InterlockedExchange and memory alignment - multithreading

I am confused that Microsoft says memory alignment is required for InterlockedExchange however, Intel documentation says that memory alignment is not required for LOCK.
Am i missing something, or whatever?
from Microsoft MSDN Library
Platform SDK: DLLs, Processes, and Threads
The variable pointed to by the Target parameter must be aligned on a 32-bit boundary; otherwise, this function will behave unpredictably on multiprocessor x86 systems and any non-x86 systems.
from Intel Software Developer’s Manual;
LOCK instruction
Causes the processor’s LOCK# signal to be asserted during execution of the accompanying instruction (turns the instruction into an atomic instruction). In a multiprocessor environment, the LOCK# signal insures that the processor has exclusive use of any shared memory while the signal is asserted.
The integrity of the LOCK prefix is not affected by the alignment of the memory field.
Memory locking is observed for arbitrarily misaligned fields.
Memory Ordering in P6 and More Recent Processor Families
Locked instructions have a total order.
Software Controlled Bus Locking
The integrity of a bus lock is not affected by the alignment of the memory field. The LOCK semantics are followed for as many bus cycles as necessary to update the entire operand. However, it is recommend that locked accesses be aligned on their natural boundaries for better system performance:
•Any boundary for an 8-bit access (locked or otherwise).
•16-bit boundary for locked word accesses.
•32-bit boundary for locked doubleword accesses.
•64-bit boundary for locked quadword accesses.

Once upon a time, Microsoft supported WindowsNT on processors other than x86, such as MIPS, PowerPC, and Alpha.
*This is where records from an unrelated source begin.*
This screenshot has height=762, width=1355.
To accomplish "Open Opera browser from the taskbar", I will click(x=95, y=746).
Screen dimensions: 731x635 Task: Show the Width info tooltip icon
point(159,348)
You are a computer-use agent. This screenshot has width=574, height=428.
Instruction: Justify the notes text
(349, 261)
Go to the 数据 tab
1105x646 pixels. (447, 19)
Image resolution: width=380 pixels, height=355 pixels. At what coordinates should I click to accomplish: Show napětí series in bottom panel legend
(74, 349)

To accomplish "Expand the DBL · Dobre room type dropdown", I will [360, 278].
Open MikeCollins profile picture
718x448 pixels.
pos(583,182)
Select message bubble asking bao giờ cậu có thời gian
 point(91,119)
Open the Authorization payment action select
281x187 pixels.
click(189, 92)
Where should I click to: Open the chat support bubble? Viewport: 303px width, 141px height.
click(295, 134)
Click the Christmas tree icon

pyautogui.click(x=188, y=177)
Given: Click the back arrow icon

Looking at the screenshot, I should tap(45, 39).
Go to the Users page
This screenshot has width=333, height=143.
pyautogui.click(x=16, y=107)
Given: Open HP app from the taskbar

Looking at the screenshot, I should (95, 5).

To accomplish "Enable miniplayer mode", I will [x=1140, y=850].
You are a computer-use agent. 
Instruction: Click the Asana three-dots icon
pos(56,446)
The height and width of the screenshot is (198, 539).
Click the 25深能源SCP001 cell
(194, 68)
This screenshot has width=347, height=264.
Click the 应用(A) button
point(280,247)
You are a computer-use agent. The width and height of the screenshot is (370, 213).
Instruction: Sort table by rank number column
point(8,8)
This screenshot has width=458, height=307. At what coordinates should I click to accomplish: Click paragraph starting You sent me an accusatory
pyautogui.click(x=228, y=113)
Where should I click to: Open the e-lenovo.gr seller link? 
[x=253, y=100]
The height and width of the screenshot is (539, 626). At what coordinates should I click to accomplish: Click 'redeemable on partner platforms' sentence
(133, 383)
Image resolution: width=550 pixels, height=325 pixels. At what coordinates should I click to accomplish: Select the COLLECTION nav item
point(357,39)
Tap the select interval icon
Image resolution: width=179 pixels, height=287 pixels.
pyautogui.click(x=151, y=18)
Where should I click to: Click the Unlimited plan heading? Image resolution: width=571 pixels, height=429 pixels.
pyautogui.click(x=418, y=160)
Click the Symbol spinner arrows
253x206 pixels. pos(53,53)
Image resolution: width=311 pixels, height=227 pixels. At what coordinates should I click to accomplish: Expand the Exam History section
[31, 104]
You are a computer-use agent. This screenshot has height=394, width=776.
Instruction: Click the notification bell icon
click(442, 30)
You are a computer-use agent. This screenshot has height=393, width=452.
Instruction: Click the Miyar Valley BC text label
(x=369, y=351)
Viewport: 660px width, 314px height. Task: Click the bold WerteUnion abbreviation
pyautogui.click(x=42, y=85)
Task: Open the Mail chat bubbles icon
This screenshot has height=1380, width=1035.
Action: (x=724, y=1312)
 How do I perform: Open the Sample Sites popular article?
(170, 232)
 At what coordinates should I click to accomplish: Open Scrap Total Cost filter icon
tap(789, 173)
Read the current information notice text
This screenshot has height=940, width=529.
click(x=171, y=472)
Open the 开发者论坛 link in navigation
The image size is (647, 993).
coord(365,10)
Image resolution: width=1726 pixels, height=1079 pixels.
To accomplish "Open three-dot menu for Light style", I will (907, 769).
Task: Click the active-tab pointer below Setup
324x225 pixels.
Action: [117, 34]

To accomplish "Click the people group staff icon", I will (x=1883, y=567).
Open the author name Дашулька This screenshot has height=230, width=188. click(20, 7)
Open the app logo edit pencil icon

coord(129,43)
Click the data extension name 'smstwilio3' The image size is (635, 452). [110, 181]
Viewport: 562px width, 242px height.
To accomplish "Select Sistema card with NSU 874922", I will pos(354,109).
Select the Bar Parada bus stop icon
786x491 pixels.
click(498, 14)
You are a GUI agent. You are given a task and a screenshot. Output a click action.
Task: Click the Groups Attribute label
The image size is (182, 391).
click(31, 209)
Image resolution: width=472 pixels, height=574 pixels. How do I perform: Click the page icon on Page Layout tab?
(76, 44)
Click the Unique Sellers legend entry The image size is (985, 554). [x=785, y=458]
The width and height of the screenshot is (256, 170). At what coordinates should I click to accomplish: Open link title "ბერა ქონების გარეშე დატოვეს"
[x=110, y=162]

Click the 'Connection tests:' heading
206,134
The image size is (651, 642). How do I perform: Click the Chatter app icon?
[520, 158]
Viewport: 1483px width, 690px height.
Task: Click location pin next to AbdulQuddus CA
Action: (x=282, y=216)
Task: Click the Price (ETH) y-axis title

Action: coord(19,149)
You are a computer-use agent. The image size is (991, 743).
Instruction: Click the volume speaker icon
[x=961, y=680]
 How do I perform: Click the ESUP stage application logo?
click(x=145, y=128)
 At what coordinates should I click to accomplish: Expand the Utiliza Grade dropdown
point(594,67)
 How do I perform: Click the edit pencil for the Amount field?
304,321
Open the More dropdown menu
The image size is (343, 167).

These processors all require alignment for their interlocked instructions, so Microsoft put the requirement in their spec to ensure that these primitives would be portable to different architectures.

Even though the lock prefix doesn't require memory to be aligned, and the cmpxchg operation that's probably used to implement InterlockedExchange() doesn't require alignment, if the OS has enabled alignment checking then the cmpxchg will raise an alignment check exception (AC) when executed with unaligned operands. Check the docs for the cmpxchg and similar, looking at the list of protected mode exceptions. I don't know for sure that Windows enables alignment checking, but it wouldn't surprise me.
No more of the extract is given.